WHAT THIS EXERCISE ASKS:
1 - Say whether each statement below agrees with the passage on opioid use after surgery. Answer yes or no for each and quote the words from the passage that decide it.
(a) No significant associations were found among total knee arthroplasty patients.
(b) In the table, higher anxiety has a P value below 0.001.
(c) Among total hip arthroplasty patients, males consumed more opioids.
2 - Continue the passage on opioid use after surgery, starting right after its last sentence.

PASSAGE:

Table. Factors Associated With Increased Opioid Consumption | |||
Beta Coefficienta | SE | P Value | |
---|---|---|---|
Younger | –0.02 | 0.0 | <0.001 |
Not a college graduate | –0.16 | 0.1 | <0.05 |
Decreased functional status | –0.03 | 0.0 | <0.01 |
Higher anxiety | 0.05 | 0.0 | <0.005 |
628 patients with complete phenotype data; multivariable linear regression models.
a Standardized oral morphine equivalents.
|
“When we broke the data down by surgical group, we found that, as with the overall cohort, hysterectomy patients who were younger, more anxious and lacked college degrees all consumed more opioids,” Dr. Larach said. “Similarly, [total hip arthroplasty] patients who were younger and more anxious consumed more opioids, as well as those who were not [white] and who were male.”
Thoracic surgical patients who were current or former alcohol abusers or heavy users were also found to consume more opioids, but no significant associations were found within the group of total knee arthroplasty patients. “Nor did we see any significant differences in opioid consumption by surgical approach within the hysterectomy or thoracic surgical groups, although the number of patients having open surgeries was relatively low in those groups,” he added.

DATA SECTION:
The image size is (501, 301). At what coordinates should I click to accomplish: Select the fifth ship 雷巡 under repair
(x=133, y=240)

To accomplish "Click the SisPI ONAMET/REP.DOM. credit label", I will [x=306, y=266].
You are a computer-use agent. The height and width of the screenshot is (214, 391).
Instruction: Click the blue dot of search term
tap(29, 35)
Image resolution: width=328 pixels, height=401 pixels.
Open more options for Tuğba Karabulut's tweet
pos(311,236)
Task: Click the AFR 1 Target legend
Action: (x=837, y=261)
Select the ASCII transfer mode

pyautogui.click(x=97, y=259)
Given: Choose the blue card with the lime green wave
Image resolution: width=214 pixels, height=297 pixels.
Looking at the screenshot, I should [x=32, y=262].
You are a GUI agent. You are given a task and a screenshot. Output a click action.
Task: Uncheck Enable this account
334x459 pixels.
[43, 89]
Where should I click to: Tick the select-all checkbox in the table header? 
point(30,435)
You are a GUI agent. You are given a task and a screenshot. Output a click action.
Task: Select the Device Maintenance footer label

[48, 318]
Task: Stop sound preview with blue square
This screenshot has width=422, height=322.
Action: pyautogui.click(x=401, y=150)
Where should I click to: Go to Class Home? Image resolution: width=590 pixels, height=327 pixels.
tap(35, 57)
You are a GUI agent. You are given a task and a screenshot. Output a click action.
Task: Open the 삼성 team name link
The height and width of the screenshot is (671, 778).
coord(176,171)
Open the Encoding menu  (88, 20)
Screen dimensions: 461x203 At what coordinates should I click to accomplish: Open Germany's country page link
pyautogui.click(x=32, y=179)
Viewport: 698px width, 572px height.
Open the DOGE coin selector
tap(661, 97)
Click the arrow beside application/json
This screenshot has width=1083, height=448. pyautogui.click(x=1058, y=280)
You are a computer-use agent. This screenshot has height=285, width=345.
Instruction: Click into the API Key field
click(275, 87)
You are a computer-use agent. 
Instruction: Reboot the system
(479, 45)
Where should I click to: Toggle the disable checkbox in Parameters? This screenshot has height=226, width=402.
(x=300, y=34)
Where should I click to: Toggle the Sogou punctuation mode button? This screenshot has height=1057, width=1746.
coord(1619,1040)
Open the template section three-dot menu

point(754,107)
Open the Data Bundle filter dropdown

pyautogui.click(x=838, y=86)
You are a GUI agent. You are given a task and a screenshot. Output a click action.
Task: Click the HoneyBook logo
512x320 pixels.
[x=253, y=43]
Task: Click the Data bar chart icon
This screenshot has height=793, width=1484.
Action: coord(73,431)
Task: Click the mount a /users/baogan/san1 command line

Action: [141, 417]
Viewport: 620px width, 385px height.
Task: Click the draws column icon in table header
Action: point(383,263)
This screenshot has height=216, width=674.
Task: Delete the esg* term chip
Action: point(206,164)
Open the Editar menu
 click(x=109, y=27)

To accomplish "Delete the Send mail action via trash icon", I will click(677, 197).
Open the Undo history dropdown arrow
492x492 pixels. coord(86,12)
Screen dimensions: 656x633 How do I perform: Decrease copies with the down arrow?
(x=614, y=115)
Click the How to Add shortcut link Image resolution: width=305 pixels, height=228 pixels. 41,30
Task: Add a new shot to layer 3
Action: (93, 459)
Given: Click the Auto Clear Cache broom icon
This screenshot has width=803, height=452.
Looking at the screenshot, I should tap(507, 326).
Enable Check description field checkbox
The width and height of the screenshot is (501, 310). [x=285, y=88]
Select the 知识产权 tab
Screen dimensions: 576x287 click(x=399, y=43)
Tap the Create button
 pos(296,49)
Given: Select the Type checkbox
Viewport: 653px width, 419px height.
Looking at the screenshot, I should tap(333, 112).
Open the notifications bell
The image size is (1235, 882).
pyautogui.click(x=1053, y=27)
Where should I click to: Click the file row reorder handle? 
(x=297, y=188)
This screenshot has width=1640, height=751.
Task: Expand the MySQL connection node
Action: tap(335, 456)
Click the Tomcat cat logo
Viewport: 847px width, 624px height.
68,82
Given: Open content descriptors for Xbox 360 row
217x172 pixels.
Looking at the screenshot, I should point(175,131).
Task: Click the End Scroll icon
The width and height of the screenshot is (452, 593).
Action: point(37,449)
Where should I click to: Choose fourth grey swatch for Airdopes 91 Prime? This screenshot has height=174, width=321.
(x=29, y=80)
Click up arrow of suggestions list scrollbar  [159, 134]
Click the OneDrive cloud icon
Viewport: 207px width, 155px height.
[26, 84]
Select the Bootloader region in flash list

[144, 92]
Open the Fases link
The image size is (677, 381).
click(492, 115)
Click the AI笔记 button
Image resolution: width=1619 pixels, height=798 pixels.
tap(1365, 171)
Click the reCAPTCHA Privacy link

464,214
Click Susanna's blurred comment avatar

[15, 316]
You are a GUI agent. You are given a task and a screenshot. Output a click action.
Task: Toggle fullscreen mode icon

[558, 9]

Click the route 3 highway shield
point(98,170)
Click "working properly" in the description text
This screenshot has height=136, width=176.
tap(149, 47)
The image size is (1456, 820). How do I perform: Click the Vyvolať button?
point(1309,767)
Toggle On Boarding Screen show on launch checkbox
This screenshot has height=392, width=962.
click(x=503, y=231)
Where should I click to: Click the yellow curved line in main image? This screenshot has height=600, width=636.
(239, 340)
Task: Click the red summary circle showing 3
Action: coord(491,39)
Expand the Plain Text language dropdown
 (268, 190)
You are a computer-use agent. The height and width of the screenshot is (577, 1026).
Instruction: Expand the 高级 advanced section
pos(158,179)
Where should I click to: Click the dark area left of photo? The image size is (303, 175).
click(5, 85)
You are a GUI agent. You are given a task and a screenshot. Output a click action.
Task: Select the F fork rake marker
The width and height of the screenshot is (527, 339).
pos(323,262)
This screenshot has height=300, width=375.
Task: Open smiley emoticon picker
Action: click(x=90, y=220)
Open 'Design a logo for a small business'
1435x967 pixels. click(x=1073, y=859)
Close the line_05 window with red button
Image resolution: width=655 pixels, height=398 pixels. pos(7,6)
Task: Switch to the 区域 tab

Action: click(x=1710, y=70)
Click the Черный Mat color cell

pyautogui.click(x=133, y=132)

ANSWER SET:
1 -
(a) Yes: "no significant associations were found within the group of total knee arthroplasty patients"
(b) No: the higher anxiety row gives "<0.005"
(c) Yes: "as well as those who were not [white] and who were male"

2 -
“As other investigators have shown, opioid overprescribing was common in our surgical cohort,” Dr. Larach commented. “We had an overall excess of more than 178,000 oral morphine equivalents; this is equivalent to 35,768 individual 5-mg hydrocodone pills, or 52 pills per patient” (Figure 2). To alleviate such excess, the researchers recommended the use of evidence-based postoperative opioid prescribing recommendations, such as those found at opioidprescribing.info.
“There are a few ways in which these data might be able to inform clinical practice,” Dr. Larach concluded. “One of them is leading us toward more individualized postoperative prescribing, such as giving fewer opioids to older patients.
“Perhaps more importantly, we may be able to use these data to identify which patients would benefit from more careful postoperative monitoring for adverse events, such as opioid misuse or new persistent use,” he said. “We may also be able to implement perioperative interventions focusing on patients who have anxiety disorders.”
Such initiatives, he added, might take the form of educational interventions, such as setting realistic expectations for normal postoperative pain, or establishing the acceptability of alternatives to opioids for postoperative pain. “There may also be a role for behavioral techniques like breathing exercises or guided imagery,” Dr. Larach said. “There are some data that these can reduce perioperative anxiety and pain, as well as length of stay and cost.”
As Christopher L. Wu, MD, discussed, this investigation offers many intriguing insights, particularly the extent of opioid overprescribing. “I think this is very important work,” he said, an assistant attending anesthesiologist at the Hospital for Special Surgery, in New York City.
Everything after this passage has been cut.